From an academic perspective I have noticed something over the course of the pandemic which I call Four Phase Change Cycles. First let's note that the human mind already categorizes seasonal changes this way:
- Winter is a time of stasis, were we huddle down and live off of stored resources, brutally enduring the status quo whatever that may be.
- Spring is a new time of opportunity, were we are able to go out and explore the changes that may have happened while we were hiding in Winter.
- Summer is when we are following through on our best opportunities we discovered in the Spring, and discarding the others.
- Fall is when we finish up our year's work. Harvest time is when we collect the bounty that we previously worked for. This prepares us to survive another Winter.
The most obvious Four Phase Change Cycle is the "OODA Loop." OODA loops were discovered as the US Military learned to train fighter pilots better, and this same OODA Loop concept is now sometimes used to train other types of soldiers, police and security. OODA Loops give us a model for how humans make split second decisions:
- Observe: this is status quo, just paying attention to what is going on in your environment.
- Orient: when a threat emerges in your environment, you consider the implications this for has you.
- Decide: this is when you decide what you are going to do about the threat.
- Act: this is when you react to the threat.
Three points about OODA Loops. First in an emergent situation it is important to be able to course correct quickly based on new information: when fighting against an opponent whoever is making decisions faster will have an advantage, because the chaos of combat requires us to adapt quickly, or in other words "everyone has a plan until they get punched in the face." Second the number one job of training is to make your OODA Loops faster: if you have trained a low kick thousands of times, you don't have to think about how to do the low kick once you have decided that's what you need to do. Third is that in a split second decision, the Winter or "status quo" is observe, Spring or "new opportunity" is Orient, Summer or "following through" is Decide, and Fall or "harvest" is Act.
But this also applies to group development. "Tuckman's Stages of Change" identifies four inevitable phases a group will go through in order to do a job effectively for a any real length of time:
- Forming is the honeymoon phase where everyone is polite and tries to stay out of each other's way.
- Storming is the choas that happens when people get comfortable enough to start being really honest with each other about their disagreements and personality differences.
- Norming is when the group creates ground rules and processes to get things done as they resolve disagreements and determine what issues have to be compromised on.

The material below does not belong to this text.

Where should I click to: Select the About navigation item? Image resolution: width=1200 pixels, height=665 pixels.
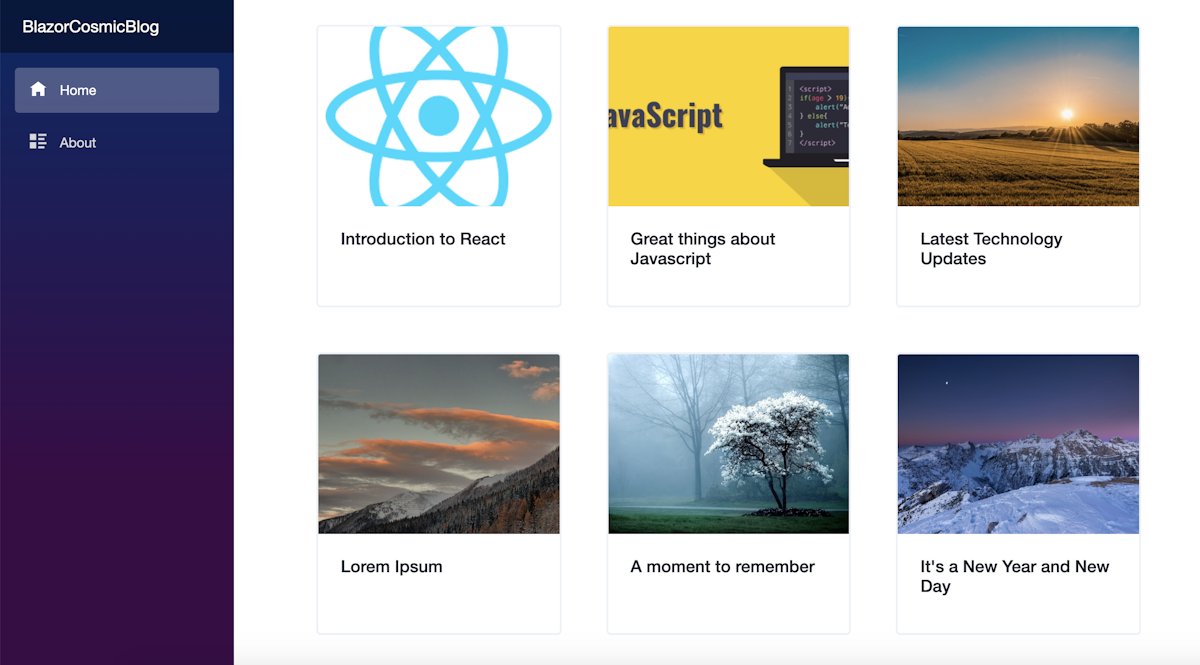(78, 142)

- Performing is the amazing work a group that has been through the first three stages together can get done.
BEWARE THE NAYSAYERS who want to add extra phases to this. For example people want to end an "adjourning" phase, but that is delusional because when groups terminate it is usually with very little warning. Beyond that it is more likely a Performing group will have new membership throwing them back into the Forming stage than it is that the group will terminate. These change cycles evolve their subject.
And I will go one step further than all of the above and dare say that the Transtheoretical Model of Change, also known as "stages of change" in addictions counseling, also only has 4 phases:
- Maintenance: status quo, whatever your habits already are.

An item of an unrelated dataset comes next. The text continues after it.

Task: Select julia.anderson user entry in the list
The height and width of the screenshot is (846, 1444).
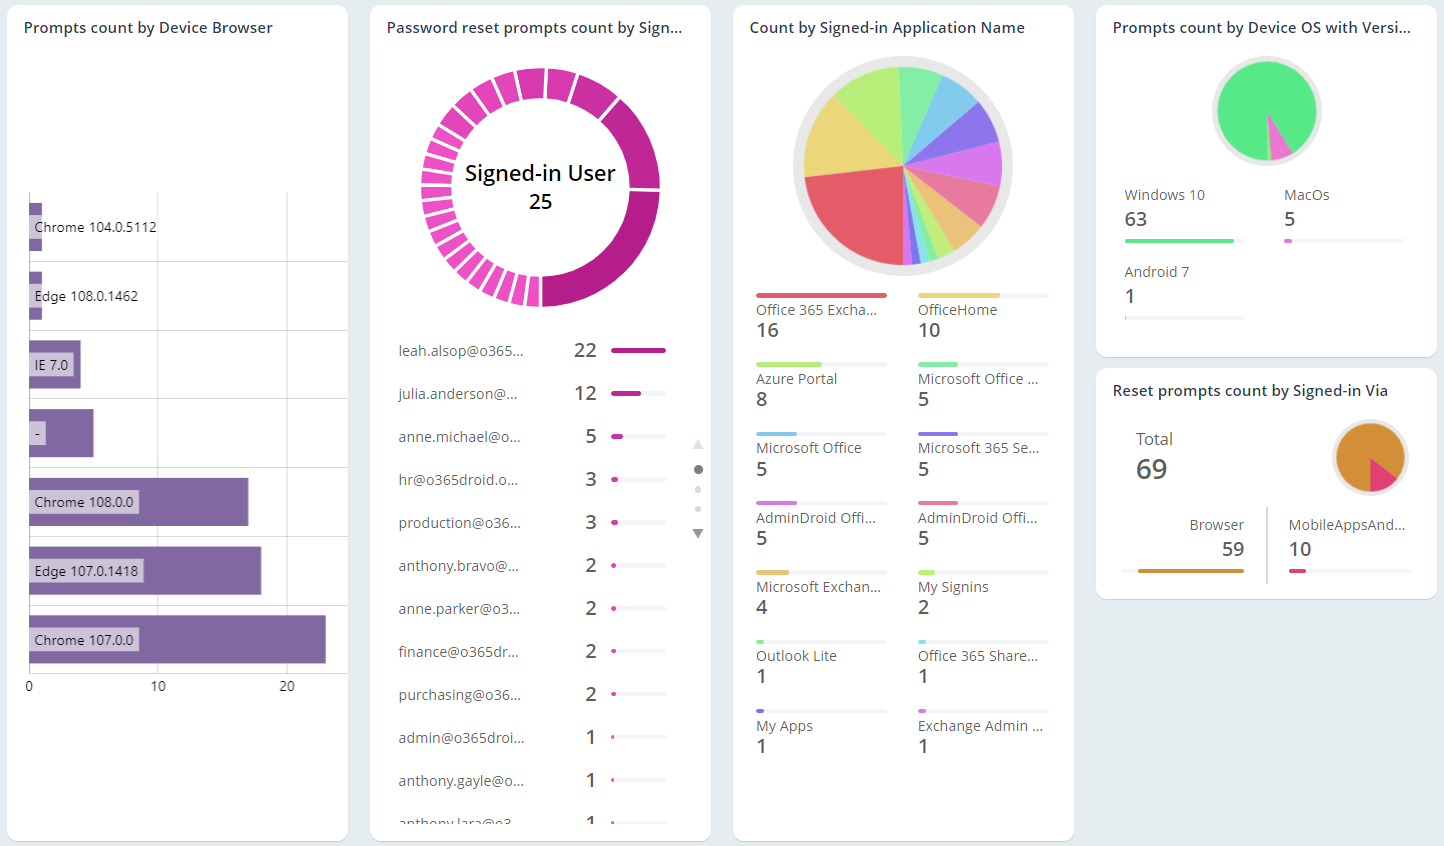Action: [458, 394]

- Contemplation: you realize one of you habits is bad and it needs to go.
- Preparation: you put everything together you need to in order to get ready to quit.
- Action: you stop your habit. When your habit has been stopped for a long time, you find yourself back in the Maintenance stage with a new status quo with healthier habits.
Some naysayers feel that "Maintenance" is a 5th stage and the 1st stage should be called "precontempaltion" (aka "denial.") However if we see you as a continuously evolving individual we do not define you buy your original bad habit. Instead we recognize you have moved on, possibly to quit another bad habit you have. Other naysayers want to say there is another stage called "relapse" which is just as irrelevant to this model as "adjourning" is to Tuckman's model above. (Of course things don't go smoothly, but that's exactly why adding another phase is a bad idea: complicating the model doesn't keep unexpected things from happening.)
And thus we see that coming from very different disciplines, humans generally construct and make effective use of models of change with four phases:
- Winter: maintenance, forming, observe.
- Spring: contemplation, storming, orient.
- Summer: preparation, norming, decide.
- Fall: action, performing, act.
I get impatient with people who develop a victim mindset from having unrealistic expectations for change. The world is rapidly becoming a better place but of course that is messy. Have some perspective.